## What is being asked:
The answer must be every line from the entries below that contains "Actions".

Records from a dataset
__________________________________________________

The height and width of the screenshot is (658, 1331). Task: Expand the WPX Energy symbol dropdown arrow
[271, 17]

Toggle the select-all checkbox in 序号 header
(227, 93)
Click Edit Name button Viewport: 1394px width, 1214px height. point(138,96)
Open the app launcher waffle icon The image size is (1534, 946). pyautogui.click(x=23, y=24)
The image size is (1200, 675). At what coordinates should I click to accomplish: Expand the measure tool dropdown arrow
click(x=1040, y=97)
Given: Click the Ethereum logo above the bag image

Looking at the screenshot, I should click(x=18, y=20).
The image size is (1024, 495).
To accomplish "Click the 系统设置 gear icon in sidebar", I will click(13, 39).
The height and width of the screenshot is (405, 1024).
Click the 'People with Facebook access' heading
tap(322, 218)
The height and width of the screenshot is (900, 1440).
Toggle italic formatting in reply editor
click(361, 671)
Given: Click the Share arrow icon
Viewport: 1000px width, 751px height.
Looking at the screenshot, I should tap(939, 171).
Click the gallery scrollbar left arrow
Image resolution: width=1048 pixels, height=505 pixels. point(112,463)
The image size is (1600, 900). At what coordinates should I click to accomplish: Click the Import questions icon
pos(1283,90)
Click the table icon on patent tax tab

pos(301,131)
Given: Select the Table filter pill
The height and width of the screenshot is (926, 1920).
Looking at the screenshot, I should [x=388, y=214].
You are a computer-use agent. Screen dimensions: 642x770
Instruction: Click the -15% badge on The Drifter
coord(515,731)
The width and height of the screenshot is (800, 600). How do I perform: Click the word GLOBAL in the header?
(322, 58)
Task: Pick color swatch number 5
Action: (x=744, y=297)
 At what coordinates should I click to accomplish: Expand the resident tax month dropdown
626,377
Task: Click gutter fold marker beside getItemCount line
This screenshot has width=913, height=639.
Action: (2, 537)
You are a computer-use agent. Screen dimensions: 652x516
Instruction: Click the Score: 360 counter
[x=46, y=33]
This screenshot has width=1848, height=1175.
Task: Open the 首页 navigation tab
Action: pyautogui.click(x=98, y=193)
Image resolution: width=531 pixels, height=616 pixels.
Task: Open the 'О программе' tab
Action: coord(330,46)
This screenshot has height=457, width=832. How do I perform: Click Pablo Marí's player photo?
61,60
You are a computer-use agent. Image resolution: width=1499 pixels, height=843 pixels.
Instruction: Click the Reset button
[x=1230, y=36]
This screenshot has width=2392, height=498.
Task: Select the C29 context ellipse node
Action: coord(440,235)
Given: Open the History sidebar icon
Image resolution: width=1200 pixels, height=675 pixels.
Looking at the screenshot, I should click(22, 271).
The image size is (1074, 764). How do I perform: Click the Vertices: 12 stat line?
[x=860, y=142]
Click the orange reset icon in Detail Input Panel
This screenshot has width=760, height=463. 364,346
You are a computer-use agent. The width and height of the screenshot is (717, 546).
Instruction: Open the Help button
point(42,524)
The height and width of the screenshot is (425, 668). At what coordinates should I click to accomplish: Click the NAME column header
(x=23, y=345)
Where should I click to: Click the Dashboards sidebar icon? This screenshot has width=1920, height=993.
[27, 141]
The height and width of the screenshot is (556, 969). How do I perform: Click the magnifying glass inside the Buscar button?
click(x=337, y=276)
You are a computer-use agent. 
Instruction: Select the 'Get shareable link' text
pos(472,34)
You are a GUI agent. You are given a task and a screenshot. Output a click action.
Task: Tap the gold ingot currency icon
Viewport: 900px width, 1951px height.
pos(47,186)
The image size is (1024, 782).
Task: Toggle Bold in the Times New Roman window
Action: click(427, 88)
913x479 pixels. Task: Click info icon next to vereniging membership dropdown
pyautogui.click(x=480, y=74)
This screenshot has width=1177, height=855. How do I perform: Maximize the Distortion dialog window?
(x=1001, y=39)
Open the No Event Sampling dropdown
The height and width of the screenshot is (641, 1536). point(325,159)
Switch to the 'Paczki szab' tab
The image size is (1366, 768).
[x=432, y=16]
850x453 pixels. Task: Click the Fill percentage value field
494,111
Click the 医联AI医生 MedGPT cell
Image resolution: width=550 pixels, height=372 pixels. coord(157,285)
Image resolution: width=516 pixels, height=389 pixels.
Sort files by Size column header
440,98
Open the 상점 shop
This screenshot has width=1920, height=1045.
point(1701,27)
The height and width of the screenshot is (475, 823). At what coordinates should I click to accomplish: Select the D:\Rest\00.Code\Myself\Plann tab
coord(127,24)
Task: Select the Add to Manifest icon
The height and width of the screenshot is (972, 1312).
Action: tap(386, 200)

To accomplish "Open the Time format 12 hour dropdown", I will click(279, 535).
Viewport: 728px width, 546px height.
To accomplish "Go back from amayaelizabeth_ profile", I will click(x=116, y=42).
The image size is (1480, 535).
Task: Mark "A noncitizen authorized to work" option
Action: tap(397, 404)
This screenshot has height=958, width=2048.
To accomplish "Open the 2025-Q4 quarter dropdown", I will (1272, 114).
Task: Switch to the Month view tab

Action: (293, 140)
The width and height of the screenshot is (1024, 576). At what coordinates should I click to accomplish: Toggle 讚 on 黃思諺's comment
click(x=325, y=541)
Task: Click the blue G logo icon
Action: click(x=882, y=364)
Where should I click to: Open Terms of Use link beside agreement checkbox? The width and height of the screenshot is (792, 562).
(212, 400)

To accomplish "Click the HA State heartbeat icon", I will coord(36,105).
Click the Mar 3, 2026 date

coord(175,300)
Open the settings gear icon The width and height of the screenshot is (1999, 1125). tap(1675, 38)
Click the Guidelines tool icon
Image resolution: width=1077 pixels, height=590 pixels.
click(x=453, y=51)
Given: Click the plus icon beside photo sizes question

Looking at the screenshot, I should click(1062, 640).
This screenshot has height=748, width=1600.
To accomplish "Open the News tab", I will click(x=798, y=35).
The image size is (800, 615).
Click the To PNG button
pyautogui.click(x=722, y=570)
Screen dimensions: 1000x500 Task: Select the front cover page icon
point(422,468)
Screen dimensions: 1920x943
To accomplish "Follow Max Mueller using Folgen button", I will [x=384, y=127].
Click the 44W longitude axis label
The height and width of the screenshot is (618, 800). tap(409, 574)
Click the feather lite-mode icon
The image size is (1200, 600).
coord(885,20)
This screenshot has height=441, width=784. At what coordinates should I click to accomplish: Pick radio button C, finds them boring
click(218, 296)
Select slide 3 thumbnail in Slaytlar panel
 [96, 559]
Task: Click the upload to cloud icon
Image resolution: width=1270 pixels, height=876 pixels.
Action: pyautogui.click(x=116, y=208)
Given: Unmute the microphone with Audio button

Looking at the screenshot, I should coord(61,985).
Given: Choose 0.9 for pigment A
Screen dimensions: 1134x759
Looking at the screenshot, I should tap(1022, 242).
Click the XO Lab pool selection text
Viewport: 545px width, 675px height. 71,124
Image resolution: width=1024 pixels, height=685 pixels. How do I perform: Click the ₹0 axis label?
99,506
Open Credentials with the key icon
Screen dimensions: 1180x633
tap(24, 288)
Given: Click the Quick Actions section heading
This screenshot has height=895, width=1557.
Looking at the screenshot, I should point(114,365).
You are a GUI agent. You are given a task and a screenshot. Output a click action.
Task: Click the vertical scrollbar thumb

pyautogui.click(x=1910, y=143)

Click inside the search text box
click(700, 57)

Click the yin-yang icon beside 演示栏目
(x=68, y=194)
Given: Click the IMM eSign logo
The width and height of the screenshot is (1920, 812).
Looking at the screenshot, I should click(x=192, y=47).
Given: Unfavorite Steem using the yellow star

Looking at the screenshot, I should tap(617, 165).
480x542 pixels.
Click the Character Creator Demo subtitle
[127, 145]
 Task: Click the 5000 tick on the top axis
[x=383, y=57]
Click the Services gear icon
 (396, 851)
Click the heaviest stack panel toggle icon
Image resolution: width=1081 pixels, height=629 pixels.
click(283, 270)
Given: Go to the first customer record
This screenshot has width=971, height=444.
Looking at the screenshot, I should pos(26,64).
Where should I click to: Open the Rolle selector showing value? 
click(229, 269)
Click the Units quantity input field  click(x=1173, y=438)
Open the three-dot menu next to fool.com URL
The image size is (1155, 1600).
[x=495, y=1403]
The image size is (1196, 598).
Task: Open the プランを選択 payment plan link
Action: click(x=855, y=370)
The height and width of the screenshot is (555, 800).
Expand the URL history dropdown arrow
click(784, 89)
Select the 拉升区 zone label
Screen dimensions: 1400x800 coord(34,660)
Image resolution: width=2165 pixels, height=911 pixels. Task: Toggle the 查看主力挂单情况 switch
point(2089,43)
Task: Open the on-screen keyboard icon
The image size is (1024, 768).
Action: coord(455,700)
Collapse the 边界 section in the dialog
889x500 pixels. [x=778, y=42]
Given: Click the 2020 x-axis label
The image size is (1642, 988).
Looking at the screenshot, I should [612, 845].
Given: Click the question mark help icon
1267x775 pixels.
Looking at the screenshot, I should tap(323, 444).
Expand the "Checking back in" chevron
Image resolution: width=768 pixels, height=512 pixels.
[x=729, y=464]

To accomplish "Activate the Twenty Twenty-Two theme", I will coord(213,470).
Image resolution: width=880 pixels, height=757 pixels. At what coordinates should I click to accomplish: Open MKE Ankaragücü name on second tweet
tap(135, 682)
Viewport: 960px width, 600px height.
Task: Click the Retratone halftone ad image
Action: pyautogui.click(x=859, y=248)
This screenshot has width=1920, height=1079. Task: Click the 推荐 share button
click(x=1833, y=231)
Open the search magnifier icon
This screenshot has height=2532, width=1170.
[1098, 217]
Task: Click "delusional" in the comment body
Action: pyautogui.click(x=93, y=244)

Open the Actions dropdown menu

__________________________________________________

## Worked solution:
Given: Click the Quick Actions section heading
Open the Actions dropdown menu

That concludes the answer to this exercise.